There are difficulties in conducting this kind of study in the urban environment, as we see firsthand in our next stop. We’re a few blocks down San Pablo at 34th Street, looking for a good place to plant a young oak. Jamal and Hakim locate a tree well on a busy corner, next to an empty parking lot and liquor store. This site has already been planted by Urban Releaf, but now only a thin, broken trunk sticks out of a thicket of weedy grass. As the guys dig the old stump out of the ground, they unearth an empty flask and a hypodermic needle.

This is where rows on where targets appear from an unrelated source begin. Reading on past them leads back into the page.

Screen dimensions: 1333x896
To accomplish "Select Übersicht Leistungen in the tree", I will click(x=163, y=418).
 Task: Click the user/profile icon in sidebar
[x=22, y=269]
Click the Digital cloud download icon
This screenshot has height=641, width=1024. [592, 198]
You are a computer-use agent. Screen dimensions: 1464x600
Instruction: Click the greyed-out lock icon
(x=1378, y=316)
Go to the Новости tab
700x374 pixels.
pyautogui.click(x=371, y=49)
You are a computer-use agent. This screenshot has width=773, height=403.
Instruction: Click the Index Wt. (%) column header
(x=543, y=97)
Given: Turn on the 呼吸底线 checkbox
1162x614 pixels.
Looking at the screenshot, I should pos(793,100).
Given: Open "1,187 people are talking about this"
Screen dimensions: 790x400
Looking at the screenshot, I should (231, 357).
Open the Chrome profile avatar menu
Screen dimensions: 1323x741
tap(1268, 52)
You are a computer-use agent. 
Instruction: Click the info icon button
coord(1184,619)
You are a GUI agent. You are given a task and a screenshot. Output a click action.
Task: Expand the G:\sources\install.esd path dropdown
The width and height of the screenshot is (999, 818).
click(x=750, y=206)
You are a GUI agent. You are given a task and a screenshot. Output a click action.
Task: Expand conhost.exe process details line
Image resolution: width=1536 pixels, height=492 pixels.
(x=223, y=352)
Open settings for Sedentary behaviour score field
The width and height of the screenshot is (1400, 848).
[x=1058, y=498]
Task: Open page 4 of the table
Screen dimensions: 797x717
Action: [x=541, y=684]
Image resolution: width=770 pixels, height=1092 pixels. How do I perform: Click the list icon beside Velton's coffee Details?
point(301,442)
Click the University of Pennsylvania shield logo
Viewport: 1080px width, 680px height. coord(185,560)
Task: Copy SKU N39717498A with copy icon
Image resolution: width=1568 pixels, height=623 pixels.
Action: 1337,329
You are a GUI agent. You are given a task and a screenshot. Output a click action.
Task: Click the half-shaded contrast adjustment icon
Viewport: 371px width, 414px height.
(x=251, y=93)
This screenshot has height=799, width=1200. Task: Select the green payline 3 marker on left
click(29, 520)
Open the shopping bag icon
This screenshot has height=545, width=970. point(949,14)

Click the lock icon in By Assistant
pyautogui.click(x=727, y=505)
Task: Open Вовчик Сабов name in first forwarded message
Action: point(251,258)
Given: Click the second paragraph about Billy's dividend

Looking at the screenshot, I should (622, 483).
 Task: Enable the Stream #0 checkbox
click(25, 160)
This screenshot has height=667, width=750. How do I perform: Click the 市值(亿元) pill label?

Roman squats down to examine the remaining stem. “In the city, you’re not always able to figure out why trees are dying,” she says. “A tree might be gone when I come by to do fieldwork, and I’m not sure why.”
Before we walk away, Shakur looks up at the thin branches and smiles. “One day, this tree is going to be 45 feet tall and beautiful,” she says.
Determining the cause of death for urban trees can be tricky business. This tree could have been pulled out by the city, by a neighbor, by vandals, or even hit by a car. Maybe it was dying due to lack of water or from pest infestation. Maybe it was perfectly healthy, but someone decided they didn’t like it. In her research, Roman is trying to correlate dead and missing trees with several factors, such as tree species, size, and prior health. She hopes to add several other factors to her research in coming years, including the amount of litter nearby, the number of vacant lots, and the maintenance level of nearby yards.
A few blocks down San Pablo we spot another empty tree well and decide to plant the final oak tree there. “We always try to hit the empty tree wells,” says Shakur. She shrugs. “I have no idea what happened to that tree.”
Jamal and Hakim get out their shovels and get to work. They know the drill by heart. They’ve planted hundreds of trees, and they will probably plant hundreds more. When the hole is deep enough, they take the sapling from its pot, gently loosen the root ball with their hands, and place it into its new home. Before we walk away, Shakur looks up at the thin branches and smiles. “One day, this tree is going to be 45 feet tall and beautiful,” she says.